奥が深い豊田利晃監督の作品がもともと大好きでした!

―― 今回の『蘇りの血』ご出演に関係なく、もともと豊田利晃監督のファンだったそうですね。

はい。豊田監督の作品はどれもとても凝っていて、比較的アンダーグラウンドな世界観が描かれているような気がするので、そこが大好きです。わたしはもともとホラー映画なども平気なタイプで、小さいころからかなり観ていたので、ちょっと怖いシーンがあっても大丈夫ですね(笑)。

 ―― 今回の『蘇りの血』については、鑑賞された後にどんなご感想をお持ちになりましたか?

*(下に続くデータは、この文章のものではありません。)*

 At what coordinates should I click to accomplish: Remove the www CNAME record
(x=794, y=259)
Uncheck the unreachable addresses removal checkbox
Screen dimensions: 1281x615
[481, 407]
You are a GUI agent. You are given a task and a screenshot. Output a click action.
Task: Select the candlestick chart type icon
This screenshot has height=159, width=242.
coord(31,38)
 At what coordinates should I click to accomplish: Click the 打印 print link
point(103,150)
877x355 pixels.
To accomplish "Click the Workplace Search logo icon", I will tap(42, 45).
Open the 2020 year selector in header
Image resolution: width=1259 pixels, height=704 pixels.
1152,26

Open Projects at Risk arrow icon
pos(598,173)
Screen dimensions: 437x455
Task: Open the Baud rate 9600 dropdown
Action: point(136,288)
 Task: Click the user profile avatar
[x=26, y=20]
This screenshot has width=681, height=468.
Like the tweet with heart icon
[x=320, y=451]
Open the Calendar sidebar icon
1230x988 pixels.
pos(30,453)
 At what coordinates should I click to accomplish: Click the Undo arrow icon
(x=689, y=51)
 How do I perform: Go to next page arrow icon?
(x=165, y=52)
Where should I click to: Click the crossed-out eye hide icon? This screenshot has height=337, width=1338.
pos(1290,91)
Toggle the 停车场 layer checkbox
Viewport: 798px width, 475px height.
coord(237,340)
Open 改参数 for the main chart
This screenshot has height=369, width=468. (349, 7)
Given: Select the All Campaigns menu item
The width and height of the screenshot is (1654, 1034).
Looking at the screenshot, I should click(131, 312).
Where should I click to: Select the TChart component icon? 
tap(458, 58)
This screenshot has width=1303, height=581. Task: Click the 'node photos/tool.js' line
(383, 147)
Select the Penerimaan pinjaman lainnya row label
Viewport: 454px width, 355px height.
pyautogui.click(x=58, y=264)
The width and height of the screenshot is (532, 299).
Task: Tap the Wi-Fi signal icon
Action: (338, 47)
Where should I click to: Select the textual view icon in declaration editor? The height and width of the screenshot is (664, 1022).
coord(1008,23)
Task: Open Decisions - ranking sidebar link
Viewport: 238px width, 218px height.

観ていてドキドキする感じが楽しいというか、わたしはハッピーエンドの作品よりも、ちょっと考えさせられて、奥が深い映画のほうが好きですね。『蘇りの血』も少し難しくて、なんともいえない感じがいいです。自分が出ていますが、難しい映画だと思いました(笑)。考えるよりは、感じる映画ですよね。主人公オグリのことを想い、いざり車を引いているシーンが印象的でした。

 ―― そのいざり車を引いているシーンは、どんなことを考えながら演じていたのでしょうか?

何も考えていない――というわけじゃないですけど(笑)、ただ、オグリを助けたい一心で、そういうこと想いながら演じていました。テルテ姫の役の気持ちのままですね。オグリに対する一途な気持ちを意識して、ただ一生懸命にいざり車を引きました。そんな印象です。でも、わたしは力には自信があったのですが、道が舗装されているわけじゃないのですごく重かったです(笑)。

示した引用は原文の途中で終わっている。